The Consumer Financial Protection Bureau's decision to drop a requirement that third parties would be on the hook for the accuracy of consumer debts they purchase is likely to speed the agency's often-delayed efforts to write new rules in the area.
The agency initially suggested it would subject third parties that purchased consumer debt to a requirement that they verify the information, but Director Richard Cordray signaled last week that the agency has changed course. By dropping that requirement, it paves the way for the agency to issue a new proposal governing third-party debt collectors by the end of the year.
It also means that the burden of verifying consumer debt will fall to lenders that originate the debt, but that requirement is likely to be accepted by the industry, representatives said.
"Creditors should be responsible since they are our customers," said Dong Hong, vice president and senior counsel at the Consumer Bankers Association. "For the most part, we're fine with the disclosure regime [the CFPB is] creating. Our members utilize the services of debt collectors, so any requirements placed on them would naturally fold back up to the [first-party] creditors. "
The CFPB has been slow to act on debt collectors, a process that began in 2013, opening the agency to criticism that it still has not completed a rulemaking in four years even though debt collectors receive the largest number of consumer complaints. Even lenders are surprised "that they're still working on this," Hong said.
One reason the agency has had difficulty is that Congress explicitly excluded banks from the Fair Debt Collection Practices Act of 1977, forcing the CFPB to break its debt collection proposals into one part for banks and other first-party creditors, and another for third-party creditors that fall under the FDCPA.
Cordray even touched on the issue, saying the law has not kept paces with changes in the market.

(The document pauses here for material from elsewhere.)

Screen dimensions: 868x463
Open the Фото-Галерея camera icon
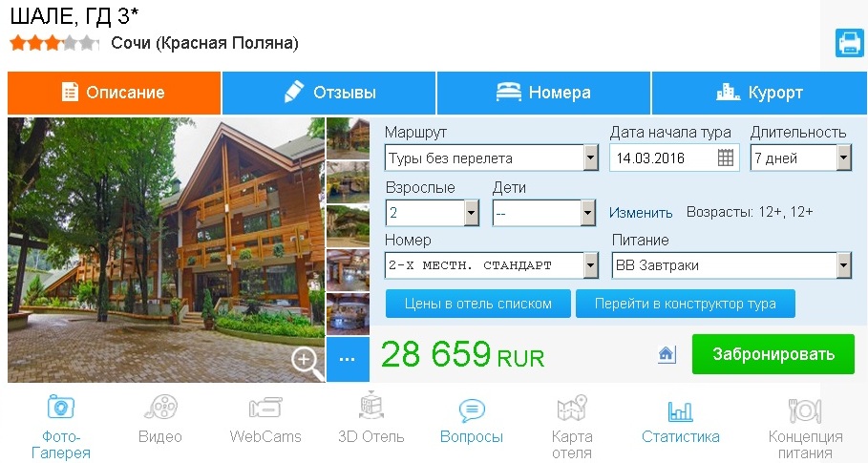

"This area of the law has become outmoded over the past 40 years," he said in a speech on June 8. "Both industry and consumer groups are pressing for updated interpretations of the law because so much is happening in this marketplace that the law cannot easily keep pace with developments. The courts have been forced to try to make sense of the statutory provisions and apply them to a very different world, leading to a patchwork of inconsistent rulings that breed disarray and uncertainty. Conflicting rulings from different courts make it difficult for compliance attorneys to give firm guidance to companies that operate in this realm."
The Supreme Court agrees with that assessment. Justice Neil Gorsuch wrote in a unanimous Supreme Court ruling Monday that the FDCPA applies only to third-party creditors, and not to banks. He acknowledged that may no longer make sense given changes since the law was passed, but said it wasn't the court's place to apply a new interpretation.
The CFPB first issued a small-business outline on third-party collectors last July that would limit collection attempts to six times per week and require that debt collectors disclose to consumers if a debt it too old, and therefore is not legally enforceable.
The CFPB is now expected to issue its third-party debt collection plan by the end of this year or early 2018. A rulemaking on first-party creditors would be pushed off to late 2018, or possibly later.
Cutting the substantiation of consumer debt out of the third-party debt collection proposal was a procedural win for the industry.
"The CFPB wants to make sure debt collectors are collecting on the right amount, from the right person," said Maria Wolvin, a vice president and senior counsel of regulatory affairs at ACA International, a trade group representing 3,500 debt collectors, attorneys and debt buyers.
In the small-business outline, the CFPB had a list of information that the bureau said was essential in assessing whether a debt was reasonably owed, and that creditors would provide to debt collectors.
The issue will be what minimum data fields will become standard practice for the industry to use in substantiating the amount of a debt and who owes it.
"The big challenge will be helping banks and creditors communicate the data when everybody has a different system," said Rozanne Andersen, vice president and chief compliance officer at Ontario Systems, a Muncie, Ind., software provider. "Debt collectors cannot begin to assign the debt until they have the minimum data fields needed to substantiate the account."
Often banks have plenty of data on a customer except when an account falls delinquent and ultimately is charged off.
"That is what is fundamentally changing," Andersen said. "The CFPB is proposing rules that impact how data moves in various scenarios from first party to third party with the ultimate goal of ensuring that when debt moves, everybody uses information about the account to substantiate it and ensure they have identified the right consumer. Whoever has the data has to update the next person in the chain."